Scritto nel 1944, "La fattoria degli
animali" di George Orwell, vide la luce in patria soltanto al termine del
secondo conflitto mondiale, a causa della travagliata ricerca di un editore
disposto a pubblicarlo. A tal proposito, l'autore scrisse un breve saggio
intitolato "La libertà di stampa", proprio per mettere in risalto le
difficoltà incontrate e denunciare i meccanismi di censura caratterizzanti
l'Inghilterra dell'epoca. Il testo, veloce, pungente e scorrevole, narra le
vicende di un gruppo di animali che, stanchi dei soprusi perpetrati ai loro
danni dagli esseri umani, decidono di ribellarsi e di impossessarsi della
fattoria dove vivono, dando il via ad una rivoluzionaria struttura di società,
ad un nuovo ordine fondato sull'" uguaglianza". Ben presto, però,
emerge tra loro una nuova classe di burocrati: i maiali. Essi, con furbizie e
prepotenze, riusciranno ad imporre la loro autorità sugli altri animali.

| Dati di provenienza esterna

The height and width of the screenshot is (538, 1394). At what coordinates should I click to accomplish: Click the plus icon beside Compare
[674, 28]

L'acuta satira orwelliana, incarnata da quest'opera, rappresenta un'aperta
critica al comunismo ed allo stalinismo e, più in generale, a qualsiasi regime
che, instauratosi dopo una rivolta, "tradisce" gli ideali originari.

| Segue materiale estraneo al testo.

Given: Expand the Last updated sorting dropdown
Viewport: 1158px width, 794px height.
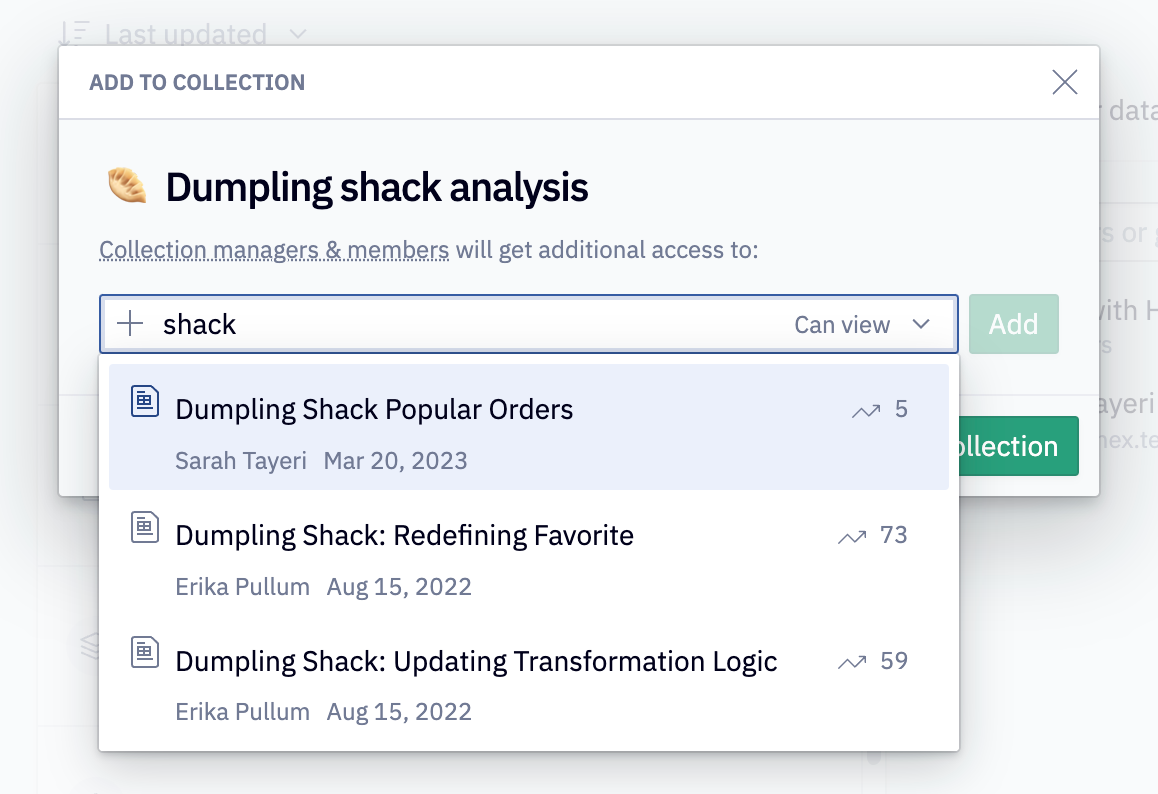Looking at the screenshot, I should click(297, 33).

La geniale allegoria dello scrittore inglese descrive perciò l'infrangersi di
un sogno, che si scontra con una dura realtà fatta di loschi interessi, brama
di controllo e di ricchezza, tentazioni autoritarie, manipolazione, propaganda,
ingenuità e cecità di chi presta il fianco ad ogni genere di nefandezza per
convenienza o codardia. Orwell, quindi, ci regala un libro che fa della
franchezza e dell'energia il suo vessillo, di facile comprensione, amaro,
disincantato, lungimirante, dissacrante, scevro da melliflua retorica, ricco di
spunti di riflessione ed insegnamenti. Un affresco impietoso della natura
umana, della sua cupidigia, della sua sete eccessiva di potere e sopraffazione,
che rappresenta, senza dubbio alcuno, una delle pietre miliari della
letteratura del Novecento.
" Tutti gli animali sono uguali, ma alcuni sono
più uguali degli altri"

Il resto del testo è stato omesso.